Wikipedia editors fear government surveillance
The Wikipedia editors said that multiple administrators who are learned experts in their fields, such as scientists, edit Wikipedia pages anonymously in order to make sure that there is no impact to their professional reputations, or if they edit pages publicly using their real names, they have to avoid editing pages or adding certain opinions or references, in case it gets traced back to their real name.
Government surveillance is definitely a major worry for many Wikipedia editors. One editor told the researchers: "For the Edward Snowden page, I have pulled myself away from adding sensitive contributions, like different references, because I thought the name may be traced back to me in some way."
"If such voices are systematically dampened by the threat of harassment, intimidation, violence, or opportunity and reputation loss, projects like Wikipedia cannot hope to attract the diversity of contributors required to produce 'the sum of all human knowledge,'" the researchers concluded.

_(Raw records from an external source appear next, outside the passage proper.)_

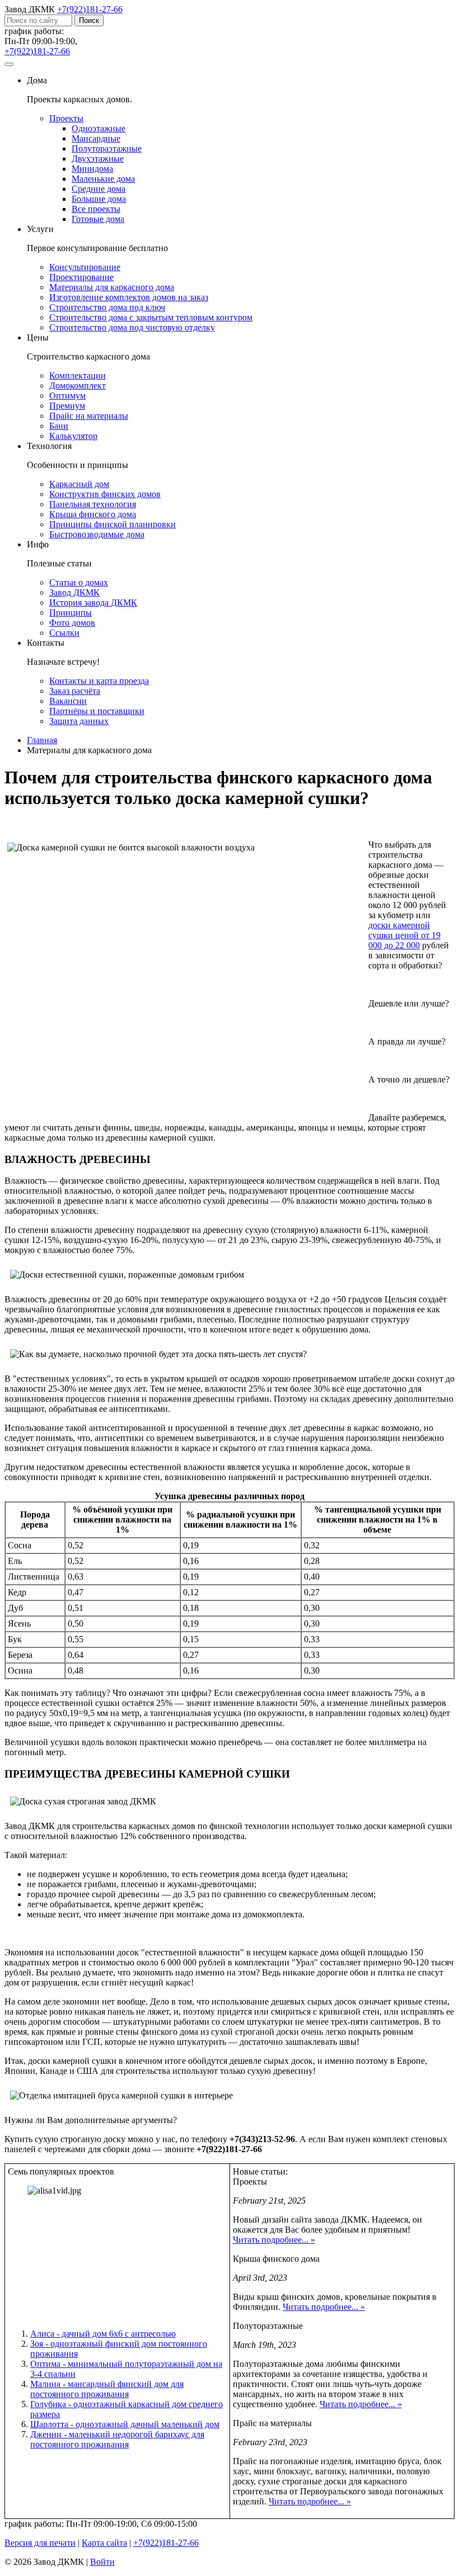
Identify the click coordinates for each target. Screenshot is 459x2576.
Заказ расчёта (74, 691)
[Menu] (8, 64)
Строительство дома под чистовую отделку (132, 327)
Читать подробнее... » (274, 2239)
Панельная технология (92, 504)
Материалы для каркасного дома (111, 287)
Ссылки (64, 632)
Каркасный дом (79, 484)
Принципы (70, 612)
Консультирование (84, 267)
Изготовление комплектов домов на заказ (128, 297)
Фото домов (72, 622)
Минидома (92, 168)
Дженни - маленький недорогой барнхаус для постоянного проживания (117, 2439)
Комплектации (77, 375)
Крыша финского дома (92, 514)
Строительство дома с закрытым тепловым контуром (150, 317)
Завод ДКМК (74, 592)
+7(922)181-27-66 (90, 9)
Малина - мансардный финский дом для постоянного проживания (107, 2389)
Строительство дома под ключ (107, 307)
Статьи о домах (78, 582)
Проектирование (81, 277)
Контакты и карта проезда (99, 681)
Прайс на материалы (88, 415)
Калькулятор (73, 436)
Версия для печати (40, 2542)
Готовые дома (98, 219)
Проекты (66, 118)
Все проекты (96, 209)
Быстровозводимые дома (96, 534)
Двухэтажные (98, 158)
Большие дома (99, 199)
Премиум (67, 405)
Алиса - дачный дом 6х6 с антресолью (103, 2333)
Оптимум (67, 395)
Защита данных (79, 721)
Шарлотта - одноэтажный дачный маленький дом (124, 2424)
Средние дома (98, 188)
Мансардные (96, 138)
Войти (102, 2561)
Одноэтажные (98, 128)
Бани (58, 426)
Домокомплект (77, 385)
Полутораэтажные (107, 148)
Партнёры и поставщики (96, 711)
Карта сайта (104, 2542)
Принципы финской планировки (112, 524)
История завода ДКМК (93, 602)
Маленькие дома (103, 178)
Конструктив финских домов (105, 494)
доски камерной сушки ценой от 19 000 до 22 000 (404, 935)
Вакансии (68, 701)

The open access paper, entitled "Privacy, Anonymity, and Perceived Risk in Open Collaboration: A Study of Tor Users and Wikipedians" is published on the website of Andrea Forte, an associate professor directing Drexel University's Social Computing Research Group, who led the study.
The paper will be presented at the Association of Computing Machinery (ACM) Conference on Computer-Supported Cooperative Work and Social Computing in February 2017.